5 février 2014 : Vote blanc ( rapport - deuxième lecture )

EXAMEN EN COMMISSION

Mercredi 5 février 2014

M. François Zocchetto, rapporteur. - Le 28 février 2013, nous avons adopté en première lecture cette proposition de loi sur la reconnaissance du vote blanc. L'Assemblée nationale s'est ensuite prononcée et les deux chambres sont d'accord sur le décompte séparé des bulletins blancs sans intégration aux suffrages exprimés. Il s'agit donc de relater la réalité du vote en distinguant les bulletins blancs des bulletins nuls.

Trois articles de la proposition de loi restent en discussion : à l'article 2 bis, il ne s'agit que d'une coordination au sein du code électoral. L'article 5 concerne la date d'entrée en vigueur de la loi : nous avions prévu, à l'initiative de M. Richard, une entrée en vigueur au 1er mars 2014. L'Assemblée nationale a prévu de reporter cette date d'un mois. La reconnaissance du vote blanc se fera donc à partir de l'élection des députés européens.

Enfin, l'article 1er était le principal sujet de discussion entre l'Assemblée nationale et le Sénat puisqu'en première lecture, l'Assemblée avait prévu que pour voter blanc, un électeur pourrait soit introduire un bulletin blanc, soit déposer une enveloppe vide.
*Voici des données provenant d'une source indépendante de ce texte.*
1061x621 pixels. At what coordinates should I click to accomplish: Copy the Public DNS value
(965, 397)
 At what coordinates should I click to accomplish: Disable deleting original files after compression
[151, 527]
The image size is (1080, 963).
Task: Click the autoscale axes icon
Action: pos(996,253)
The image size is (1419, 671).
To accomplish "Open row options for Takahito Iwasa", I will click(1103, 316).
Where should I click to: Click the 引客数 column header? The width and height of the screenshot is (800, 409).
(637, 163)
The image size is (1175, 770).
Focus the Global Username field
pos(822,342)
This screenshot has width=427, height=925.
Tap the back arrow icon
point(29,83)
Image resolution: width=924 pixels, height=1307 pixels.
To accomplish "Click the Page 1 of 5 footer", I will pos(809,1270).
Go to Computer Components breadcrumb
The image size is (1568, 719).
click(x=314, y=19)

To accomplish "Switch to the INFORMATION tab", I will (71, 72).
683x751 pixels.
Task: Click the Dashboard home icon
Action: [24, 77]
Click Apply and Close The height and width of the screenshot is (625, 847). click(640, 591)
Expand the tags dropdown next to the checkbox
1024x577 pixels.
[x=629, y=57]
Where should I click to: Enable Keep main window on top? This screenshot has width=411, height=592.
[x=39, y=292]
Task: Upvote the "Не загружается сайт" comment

Nous avions eu ici de longues discussions sur ce point : il me parait désormais raisonnable de retenir la formule retenue à deux reprises par les députés. D'ailleurs, au sein de la commission et sur les bancs du Sénat, nombreux aussi étaient ceux qui étaient favorables à cette solution. Il apparait en effet que le dépôt de bulletins blancs aux côtés des bulletins de vote serait trop coûteux et pourrait être une forme d'incitation au vote blanc.

M. Jean-Pierre Sueur, président. - Absolument !

M. François Zocchetto, rapporteur. - Dans ce cas, demander un bulletin blanc obligerait les électeurs à le confectionner. Quid de la disparité des bulletins que l'on trouverait dans les enveloppes, quid des différentes nuances de blanc ? La solution de l'Assemblée a le mérite de la simplicité et je propose de nous y rallier et donc d'adopter la proposition de loi sans modification.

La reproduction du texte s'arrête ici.